**RECORD EXTRACTS**
——

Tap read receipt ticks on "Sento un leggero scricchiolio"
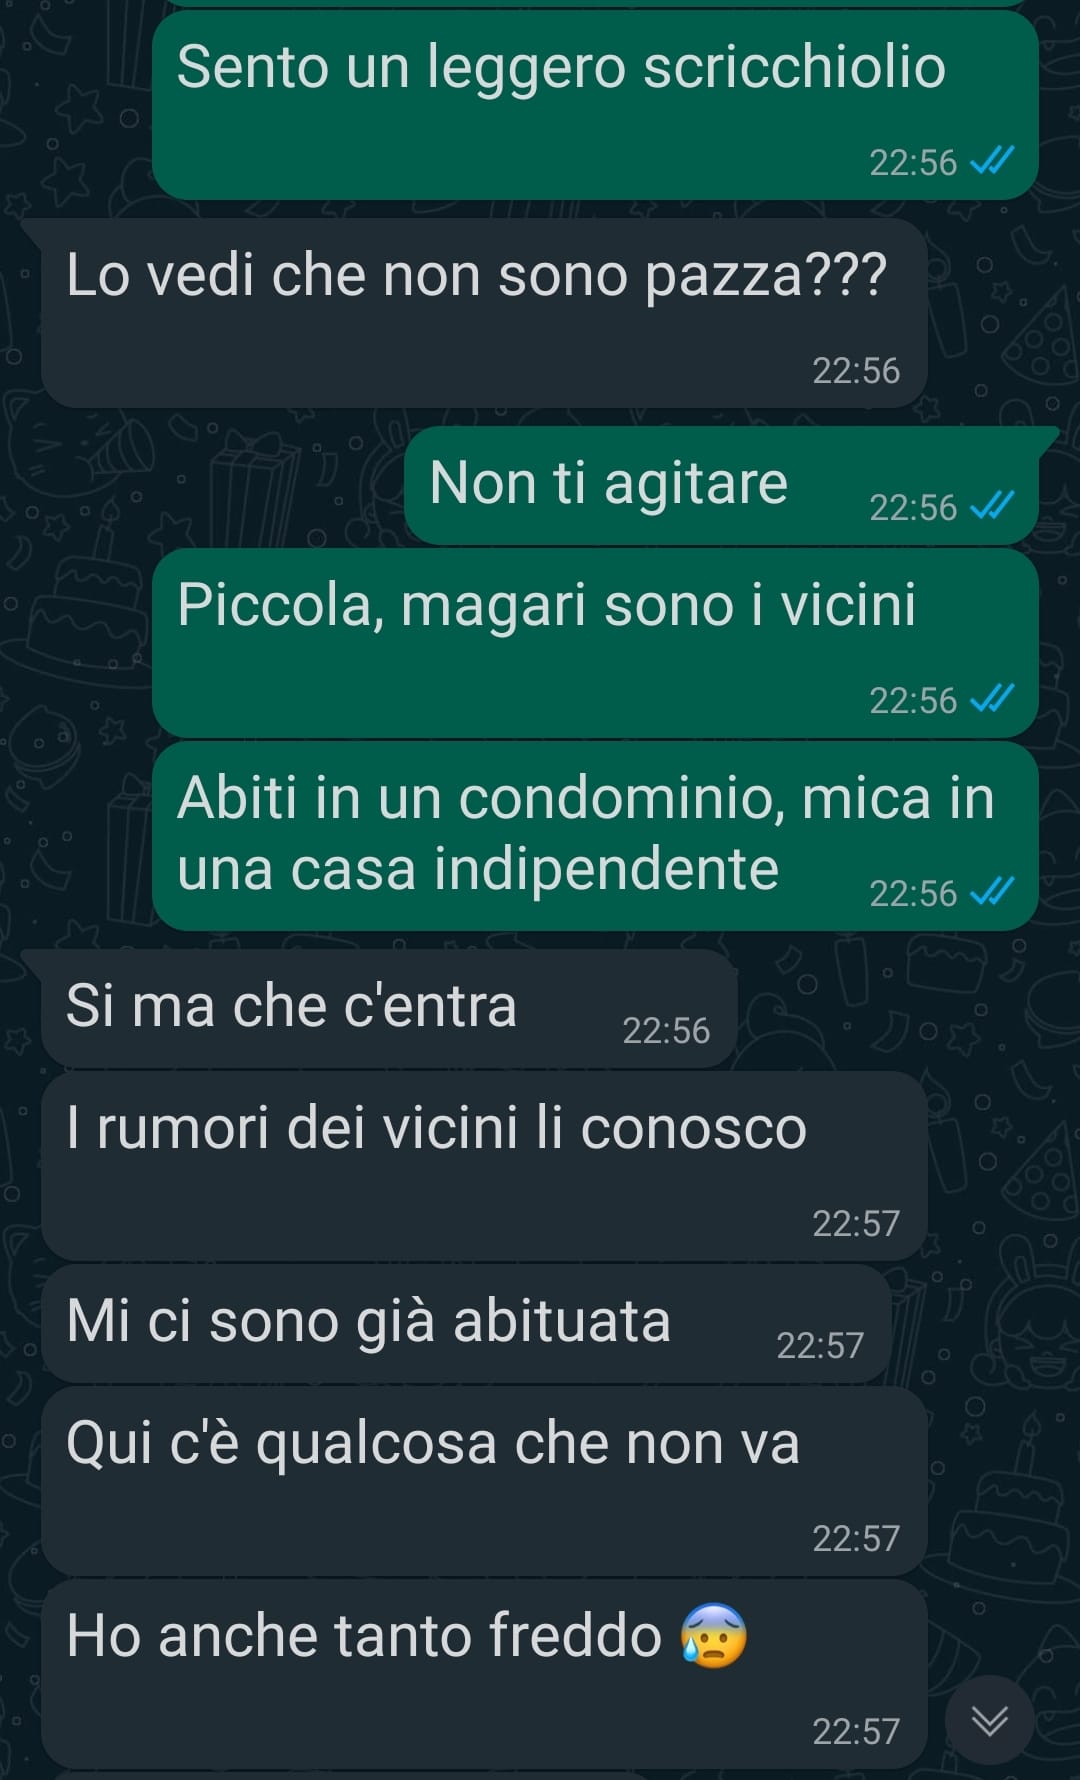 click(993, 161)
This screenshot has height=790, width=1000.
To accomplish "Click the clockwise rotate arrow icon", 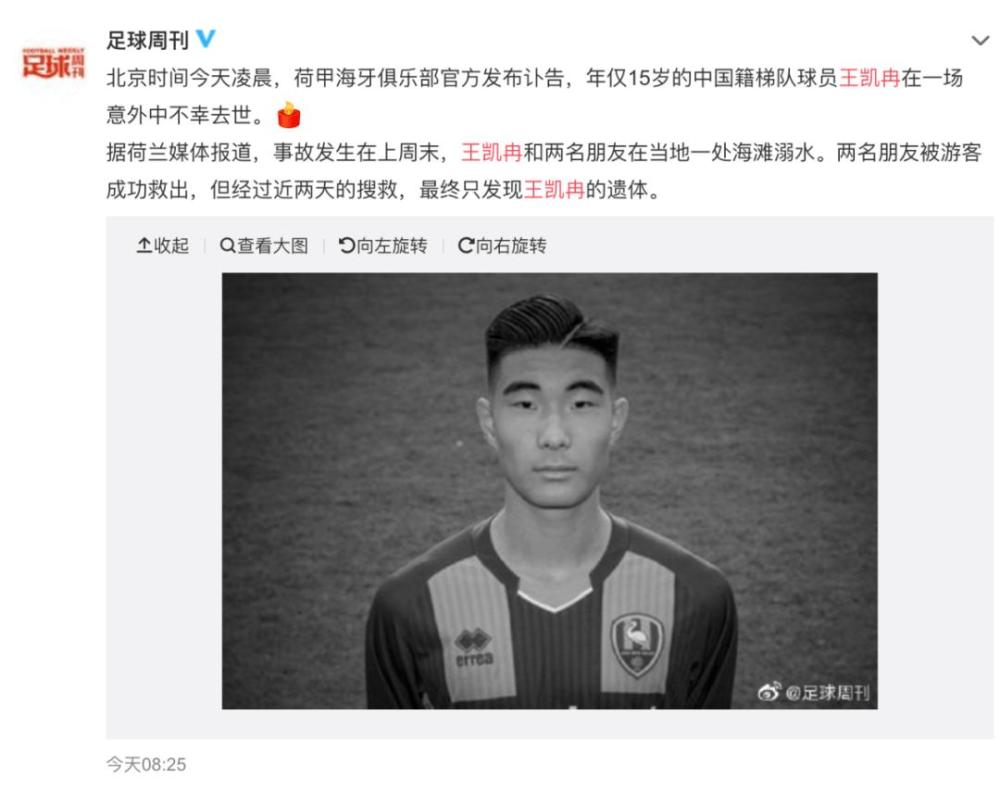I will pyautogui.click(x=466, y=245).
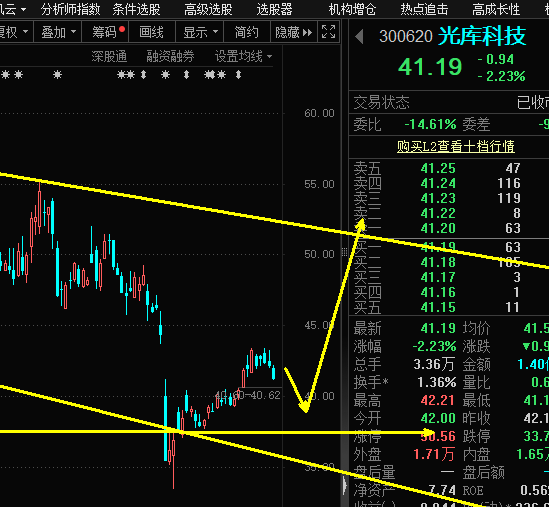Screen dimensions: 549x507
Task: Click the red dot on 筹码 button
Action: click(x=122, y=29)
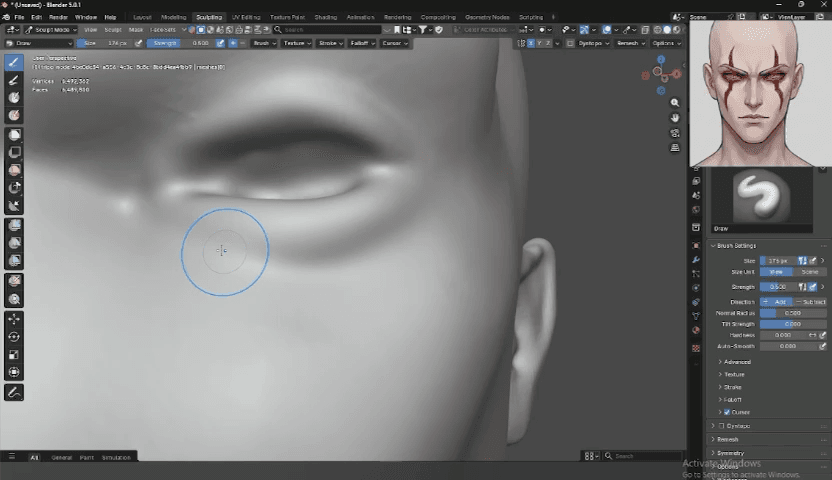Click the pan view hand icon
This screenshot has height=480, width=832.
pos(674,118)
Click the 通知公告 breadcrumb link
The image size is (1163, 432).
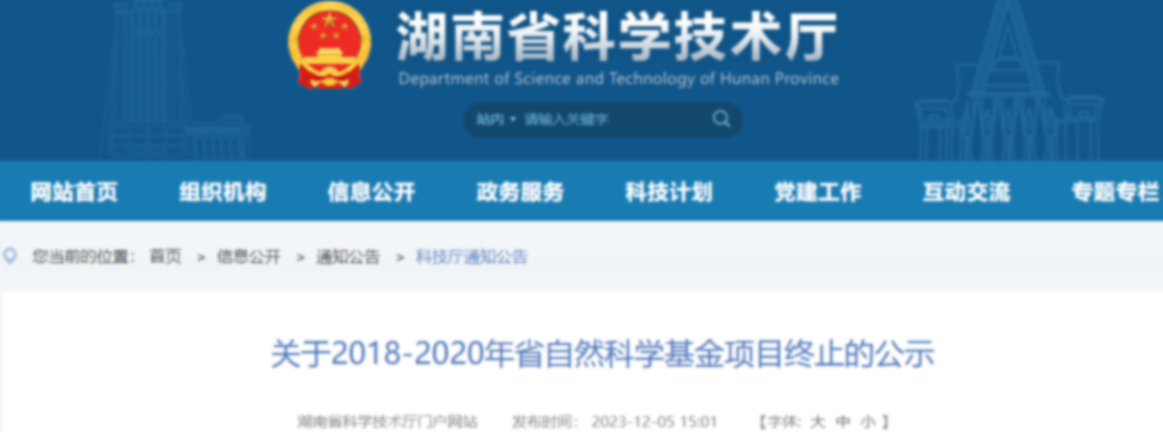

——

**TASK DETAILS**
Please print, exactly as given, the lines running from the beginning of the listing through the line containing "This screenshot has height=790, width=1000.", omitting each picture.

**OUTPUT OF THE TASK**
Tap read receipt ticks on "Sento un leggero scricchiolio"
 click(993, 161)
This screenshot has height=790, width=1000.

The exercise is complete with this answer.